## Stored items
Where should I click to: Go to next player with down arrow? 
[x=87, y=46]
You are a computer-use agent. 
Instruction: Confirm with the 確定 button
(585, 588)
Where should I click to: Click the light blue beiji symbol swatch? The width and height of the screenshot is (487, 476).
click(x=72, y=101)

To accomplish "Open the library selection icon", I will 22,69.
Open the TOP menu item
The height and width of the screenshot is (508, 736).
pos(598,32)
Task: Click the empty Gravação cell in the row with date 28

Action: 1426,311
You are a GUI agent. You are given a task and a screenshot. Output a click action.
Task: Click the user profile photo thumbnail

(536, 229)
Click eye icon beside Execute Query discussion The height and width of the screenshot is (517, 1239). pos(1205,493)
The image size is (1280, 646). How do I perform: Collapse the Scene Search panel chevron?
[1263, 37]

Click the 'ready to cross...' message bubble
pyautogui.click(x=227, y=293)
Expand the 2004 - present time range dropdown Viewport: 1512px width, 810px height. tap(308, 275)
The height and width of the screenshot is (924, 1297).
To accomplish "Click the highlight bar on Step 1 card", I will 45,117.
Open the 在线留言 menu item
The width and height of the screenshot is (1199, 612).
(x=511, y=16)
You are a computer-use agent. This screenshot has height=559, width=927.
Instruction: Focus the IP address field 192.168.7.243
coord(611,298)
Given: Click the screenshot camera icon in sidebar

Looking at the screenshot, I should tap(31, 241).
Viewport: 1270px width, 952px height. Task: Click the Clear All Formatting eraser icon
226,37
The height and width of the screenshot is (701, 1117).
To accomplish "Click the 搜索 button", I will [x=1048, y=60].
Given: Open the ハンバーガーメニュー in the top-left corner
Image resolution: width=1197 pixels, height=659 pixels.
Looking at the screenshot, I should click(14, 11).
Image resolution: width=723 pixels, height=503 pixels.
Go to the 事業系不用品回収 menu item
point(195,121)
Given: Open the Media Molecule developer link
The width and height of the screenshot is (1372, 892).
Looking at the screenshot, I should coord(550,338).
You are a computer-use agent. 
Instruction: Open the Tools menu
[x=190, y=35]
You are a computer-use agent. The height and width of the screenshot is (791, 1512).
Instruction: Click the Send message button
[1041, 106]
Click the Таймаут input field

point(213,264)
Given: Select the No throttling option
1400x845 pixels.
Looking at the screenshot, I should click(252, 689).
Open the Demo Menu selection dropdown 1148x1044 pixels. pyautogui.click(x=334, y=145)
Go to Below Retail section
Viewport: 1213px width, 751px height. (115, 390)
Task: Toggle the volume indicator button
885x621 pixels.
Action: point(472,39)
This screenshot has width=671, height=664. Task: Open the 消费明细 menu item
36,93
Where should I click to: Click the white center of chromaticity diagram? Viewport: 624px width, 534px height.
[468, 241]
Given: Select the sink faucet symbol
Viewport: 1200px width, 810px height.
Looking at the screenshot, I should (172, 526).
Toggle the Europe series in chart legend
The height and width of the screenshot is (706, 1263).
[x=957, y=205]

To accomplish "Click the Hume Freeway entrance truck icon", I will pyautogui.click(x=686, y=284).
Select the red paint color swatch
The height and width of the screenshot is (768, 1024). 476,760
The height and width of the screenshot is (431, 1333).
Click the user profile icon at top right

## EXERCISE OBJECTIVE
In full and without alteration, write out each record.

## OUTPUT OF THE TASK
Where should I click to: Go to next player with down arrow? 
[x=87, y=46]
You are a computer-use agent. 
Instruction: Confirm with the 確定 button
(585, 588)
Where should I click to: Click the light blue beiji symbol swatch? The width and height of the screenshot is (487, 476).
click(x=72, y=101)

To accomplish "Open the library selection icon", I will 22,69.
Open the TOP menu item
The height and width of the screenshot is (508, 736).
pos(598,32)
Task: Click the empty Gravação cell in the row with date 28

Action: 1426,311
You are a GUI agent. You are given a task and a screenshot. Output a click action.
Task: Click the user profile photo thumbnail

(536, 229)
Click eye icon beside Execute Query discussion The height and width of the screenshot is (517, 1239). pos(1205,493)
The image size is (1280, 646). How do I perform: Collapse the Scene Search panel chevron?
[1263, 37]

Click the 'ready to cross...' message bubble
pyautogui.click(x=227, y=293)
Expand the 2004 - present time range dropdown Viewport: 1512px width, 810px height. tap(308, 275)
The height and width of the screenshot is (924, 1297).
To accomplish "Click the highlight bar on Step 1 card", I will 45,117.
Open the 在线留言 menu item
The width and height of the screenshot is (1199, 612).
(x=511, y=16)
You are a computer-use agent. This screenshot has height=559, width=927.
Instruction: Focus the IP address field 192.168.7.243
coord(611,298)
Given: Click the screenshot camera icon in sidebar

Looking at the screenshot, I should tap(31, 241).
Viewport: 1270px width, 952px height. Task: Click the Clear All Formatting eraser icon
226,37
The height and width of the screenshot is (701, 1117).
To accomplish "Click the 搜索 button", I will [x=1048, y=60].
Given: Open the ハンバーガーメニュー in the top-left corner
Image resolution: width=1197 pixels, height=659 pixels.
Looking at the screenshot, I should click(14, 11).
Image resolution: width=723 pixels, height=503 pixels.
Go to the 事業系不用品回収 menu item
point(195,121)
Given: Open the Media Molecule developer link
The width and height of the screenshot is (1372, 892).
Looking at the screenshot, I should coord(550,338).
You are a computer-use agent. 
Instruction: Open the Tools menu
[x=190, y=35]
You are a computer-use agent. The height and width of the screenshot is (791, 1512).
Instruction: Click the Send message button
[1041, 106]
Click the Таймаут input field

point(213,264)
Given: Select the No throttling option
1400x845 pixels.
Looking at the screenshot, I should click(252, 689).
Open the Demo Menu selection dropdown 1148x1044 pixels. pyautogui.click(x=334, y=145)
Go to Below Retail section
Viewport: 1213px width, 751px height. (115, 390)
Task: Toggle the volume indicator button
885x621 pixels.
Action: point(472,39)
This screenshot has width=671, height=664. Task: Open the 消费明细 menu item
36,93
Where should I click to: Click the white center of chromaticity diagram? Viewport: 624px width, 534px height.
[468, 241]
Given: Select the sink faucet symbol
Viewport: 1200px width, 810px height.
Looking at the screenshot, I should (172, 526).
Toggle the Europe series in chart legend
The height and width of the screenshot is (706, 1263).
[x=957, y=205]

To accomplish "Click the Hume Freeway entrance truck icon", I will pyautogui.click(x=686, y=284).
Select the red paint color swatch
The height and width of the screenshot is (768, 1024). 476,760
The height and width of the screenshot is (431, 1333).
Click the user profile icon at top right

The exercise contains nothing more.